§ Texto fornecido:

+--

Quando ponderamos tais considerações, vimos a saber que nosso pecado é tanto nossa compreensível relutância em aceitar nosso status de co-criadores quanto nossa execução falha de nosso caráter de co-criadores. Este pecado é tanto original quanto atual.

Surge, desta discussão, uma outra problemática, que é a da condição primordial do ser. Na atualidade é quase universalmente sustentado entre os teólogos que as narrativas e conceitos que temos a respeito de Adão e Eva no paraíso são lendas e mitos. A idéia de seres humanos vivendo em um abençoado estágio primordial antes da queda é encarada como especulação poética, não como história. Porém, poesia ou não, estes mitos nos contam muita coisa essencial à antropologia cristã. Só uma criatura de estatura muito grande seria descrita como “caída”. Como diz Tillich: “Simbolicamente falando, é a imagem de Deus no homem que oferece a possibilidade da queda.
Somente aquele que é imagem de Deus tem o poder de separar-se de Deus.”
Toda a riqueza da criação, na terra e no mar, estava pronta, e ninguém estava lá para compartilhar dela. Quando toda esta beleza natural estava formada, então, e só então, era apropriado que o ser


humano entrasse em cena. Falando sobre isto, Gregório de Nissa (século IV) diz: “...não era de se esperar que o governante aparecesse diante dos súditos de seu governo; no entanto, quando seu domínio estava preparado, o próximo passo era que o rei se manifestasse. (...) Por esta razão o homem foi trazido ao mundo por último, depois da criação...”


Não é popular, hoje em dia, falar do ser humano como “coroa da criação”. Mas, partindo dos princípios expostos no capítulo aqui mencionado do livro Dogmática Cristã, a conclusão a ser tirada é de que os seres humanos são dotados de um nobre destino, mas também são investidos de grande responsabilidade, e desta forma, creio poder referir-me ao homem como “coroa da criação”!

A imagem de Deus (imago dei) apresenta uma imagem fundamental do ser humano como ser-com-um-destino. Alguns teólogos até sugeriram que o termo fosse extirpado do vocabulário teológico, tão frustrante é sua interpretação. A exegese de Gênesis é ela mesma o campo de batalha de variadas interpretações da imago dei. Clauss Westermann arrola os seguintes grupos de opiniões existentes na história da interpretação (porém, apoiando a quinta opção):

1) Aqueles que distinguem entre semelhança natural e sobrenatural com Deus;
2) Aqueles que definem a semelhança em capacidades ou aptidões espirituais;
3) Aqueles que interpretam-na como forma externa;
4) Aqueles que discordam incisivamente de 3;
5) Aqueles que interpretam o termo como denotativo de que o ser humano é o correlativo de Deus, alguém que corresponde a Deus;
6) Aqueles que interpretam a imago como o status do ser humano como representante de Deus na terra.

+--

§ Dados fornecidos:
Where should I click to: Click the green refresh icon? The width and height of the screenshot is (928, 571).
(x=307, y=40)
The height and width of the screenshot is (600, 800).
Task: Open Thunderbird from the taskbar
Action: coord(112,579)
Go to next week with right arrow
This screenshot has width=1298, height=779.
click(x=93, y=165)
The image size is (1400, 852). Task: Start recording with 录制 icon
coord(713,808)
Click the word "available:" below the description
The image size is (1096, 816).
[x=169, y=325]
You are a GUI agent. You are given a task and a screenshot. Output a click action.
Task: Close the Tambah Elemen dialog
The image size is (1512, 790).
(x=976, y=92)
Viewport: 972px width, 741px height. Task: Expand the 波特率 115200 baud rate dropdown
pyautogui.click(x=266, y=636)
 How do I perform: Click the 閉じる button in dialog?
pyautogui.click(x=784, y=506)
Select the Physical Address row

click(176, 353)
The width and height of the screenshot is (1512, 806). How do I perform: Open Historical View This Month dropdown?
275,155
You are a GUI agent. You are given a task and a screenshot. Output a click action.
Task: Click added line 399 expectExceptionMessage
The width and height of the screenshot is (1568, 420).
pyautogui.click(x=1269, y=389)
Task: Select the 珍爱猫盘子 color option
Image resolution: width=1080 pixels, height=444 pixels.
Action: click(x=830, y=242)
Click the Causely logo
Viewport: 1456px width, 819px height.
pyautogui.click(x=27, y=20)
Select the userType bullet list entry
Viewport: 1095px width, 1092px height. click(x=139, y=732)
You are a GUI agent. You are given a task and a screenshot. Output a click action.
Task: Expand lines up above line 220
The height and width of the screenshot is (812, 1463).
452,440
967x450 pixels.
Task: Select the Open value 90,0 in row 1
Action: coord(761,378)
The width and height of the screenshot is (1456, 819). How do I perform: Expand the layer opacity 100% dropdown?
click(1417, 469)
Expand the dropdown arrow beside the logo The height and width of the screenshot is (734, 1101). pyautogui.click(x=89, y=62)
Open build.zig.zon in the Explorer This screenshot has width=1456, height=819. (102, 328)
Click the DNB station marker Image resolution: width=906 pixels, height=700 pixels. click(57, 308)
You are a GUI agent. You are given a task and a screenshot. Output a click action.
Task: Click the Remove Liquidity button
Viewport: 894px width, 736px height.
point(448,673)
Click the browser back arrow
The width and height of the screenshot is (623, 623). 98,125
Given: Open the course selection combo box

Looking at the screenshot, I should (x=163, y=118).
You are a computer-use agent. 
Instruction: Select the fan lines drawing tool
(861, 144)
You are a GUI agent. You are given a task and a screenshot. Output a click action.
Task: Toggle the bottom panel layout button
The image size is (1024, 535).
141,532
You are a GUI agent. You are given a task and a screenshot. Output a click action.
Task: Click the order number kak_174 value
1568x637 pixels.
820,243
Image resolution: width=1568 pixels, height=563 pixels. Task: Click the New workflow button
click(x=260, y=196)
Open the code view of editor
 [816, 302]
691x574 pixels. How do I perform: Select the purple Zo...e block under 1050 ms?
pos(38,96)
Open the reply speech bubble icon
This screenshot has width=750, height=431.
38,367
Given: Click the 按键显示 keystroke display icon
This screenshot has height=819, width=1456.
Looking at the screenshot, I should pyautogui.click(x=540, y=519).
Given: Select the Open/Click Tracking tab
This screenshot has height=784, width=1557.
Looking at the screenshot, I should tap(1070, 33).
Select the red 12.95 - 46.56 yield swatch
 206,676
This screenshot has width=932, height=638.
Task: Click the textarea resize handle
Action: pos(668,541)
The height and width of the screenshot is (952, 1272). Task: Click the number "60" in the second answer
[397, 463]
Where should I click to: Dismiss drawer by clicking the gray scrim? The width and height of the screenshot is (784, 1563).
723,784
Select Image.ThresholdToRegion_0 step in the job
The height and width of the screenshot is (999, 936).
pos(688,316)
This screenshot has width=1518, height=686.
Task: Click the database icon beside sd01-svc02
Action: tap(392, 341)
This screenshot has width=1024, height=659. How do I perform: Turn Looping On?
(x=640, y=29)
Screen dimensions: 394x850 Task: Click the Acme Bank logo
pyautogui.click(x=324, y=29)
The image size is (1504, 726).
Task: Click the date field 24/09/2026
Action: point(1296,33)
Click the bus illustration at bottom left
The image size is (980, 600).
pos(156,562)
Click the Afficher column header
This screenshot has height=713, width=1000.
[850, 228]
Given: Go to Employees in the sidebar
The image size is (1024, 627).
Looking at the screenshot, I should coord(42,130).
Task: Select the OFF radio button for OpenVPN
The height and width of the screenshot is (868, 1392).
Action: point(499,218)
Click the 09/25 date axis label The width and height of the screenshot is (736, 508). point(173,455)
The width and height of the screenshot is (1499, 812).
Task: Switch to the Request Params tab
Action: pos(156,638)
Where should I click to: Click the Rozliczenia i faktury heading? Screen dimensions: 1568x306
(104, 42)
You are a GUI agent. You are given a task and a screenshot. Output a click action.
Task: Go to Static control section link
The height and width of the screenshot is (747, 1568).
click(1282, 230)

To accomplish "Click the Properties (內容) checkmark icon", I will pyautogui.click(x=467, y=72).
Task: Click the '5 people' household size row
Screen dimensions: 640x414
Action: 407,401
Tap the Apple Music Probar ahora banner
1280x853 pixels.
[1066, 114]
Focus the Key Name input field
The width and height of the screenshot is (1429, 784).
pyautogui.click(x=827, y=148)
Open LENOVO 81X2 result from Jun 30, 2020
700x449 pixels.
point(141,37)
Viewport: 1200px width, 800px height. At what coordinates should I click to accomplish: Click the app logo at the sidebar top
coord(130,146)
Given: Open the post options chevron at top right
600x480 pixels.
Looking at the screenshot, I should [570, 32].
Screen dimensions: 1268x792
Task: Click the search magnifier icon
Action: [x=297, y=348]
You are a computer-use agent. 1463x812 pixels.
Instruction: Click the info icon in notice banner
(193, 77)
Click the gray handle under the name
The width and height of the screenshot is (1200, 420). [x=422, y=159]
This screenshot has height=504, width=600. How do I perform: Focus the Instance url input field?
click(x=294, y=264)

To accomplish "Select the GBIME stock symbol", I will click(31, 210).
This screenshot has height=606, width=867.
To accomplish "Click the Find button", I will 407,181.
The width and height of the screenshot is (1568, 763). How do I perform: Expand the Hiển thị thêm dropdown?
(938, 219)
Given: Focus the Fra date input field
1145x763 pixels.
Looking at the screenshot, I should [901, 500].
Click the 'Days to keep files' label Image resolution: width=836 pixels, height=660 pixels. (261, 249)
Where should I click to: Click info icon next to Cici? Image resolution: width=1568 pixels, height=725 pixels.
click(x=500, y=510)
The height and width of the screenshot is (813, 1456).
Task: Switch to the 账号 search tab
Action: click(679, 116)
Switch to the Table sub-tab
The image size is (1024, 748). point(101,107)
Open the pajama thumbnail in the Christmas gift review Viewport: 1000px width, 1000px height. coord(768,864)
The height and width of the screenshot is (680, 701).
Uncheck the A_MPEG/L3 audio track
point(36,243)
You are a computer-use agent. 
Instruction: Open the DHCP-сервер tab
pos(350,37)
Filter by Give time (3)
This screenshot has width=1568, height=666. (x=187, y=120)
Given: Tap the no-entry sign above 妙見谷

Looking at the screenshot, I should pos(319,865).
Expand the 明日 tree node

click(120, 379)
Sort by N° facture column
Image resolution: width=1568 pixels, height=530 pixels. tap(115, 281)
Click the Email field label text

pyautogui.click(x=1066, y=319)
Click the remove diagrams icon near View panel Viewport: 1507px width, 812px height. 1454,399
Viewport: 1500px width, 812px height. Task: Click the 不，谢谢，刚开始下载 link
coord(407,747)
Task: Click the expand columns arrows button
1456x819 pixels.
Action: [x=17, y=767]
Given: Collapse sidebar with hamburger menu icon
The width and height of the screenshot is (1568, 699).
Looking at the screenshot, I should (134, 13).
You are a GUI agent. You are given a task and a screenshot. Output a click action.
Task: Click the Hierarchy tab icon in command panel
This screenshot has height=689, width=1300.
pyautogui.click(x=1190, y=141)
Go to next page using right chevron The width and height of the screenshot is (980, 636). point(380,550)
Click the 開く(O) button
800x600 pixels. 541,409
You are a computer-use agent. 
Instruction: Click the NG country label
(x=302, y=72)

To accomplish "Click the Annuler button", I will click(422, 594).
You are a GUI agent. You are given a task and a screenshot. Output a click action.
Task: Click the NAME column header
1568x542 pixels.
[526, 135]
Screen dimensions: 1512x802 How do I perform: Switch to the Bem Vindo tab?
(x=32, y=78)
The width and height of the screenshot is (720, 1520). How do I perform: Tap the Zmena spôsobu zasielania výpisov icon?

+--

§ Descrição do exercício: Pode imprimir, sem mudar uma só palavra, o trecho do texto sobre a imagem de Deus que começa com "Surge, desta discussão, uma" e segue até "possibilidade da queda."? Os itens vêm de outra fonte.

§ Resultado:
Surge, desta discussão, uma outra problemática, que é a da condição primordial do ser. Na atualidade é quase universalmente sustentado entre os teólogos que as narrativas e conceitos que temos a respeito de Adão e Eva no paraíso são lendas e mitos. A idéia de seres humanos vivendo em um abençoado estágio primordial antes da queda é encarada como especulação poética, não como história. Porém, poesia ou não, estes mitos nos contam muita coisa essencial à antropologia cristã. Só uma criatura de estatura muito grande seria descrita como “caída”. Como diz Tillich: “Simbolicamente falando, é a imagem de Deus no homem que oferece a possibilidade da queda.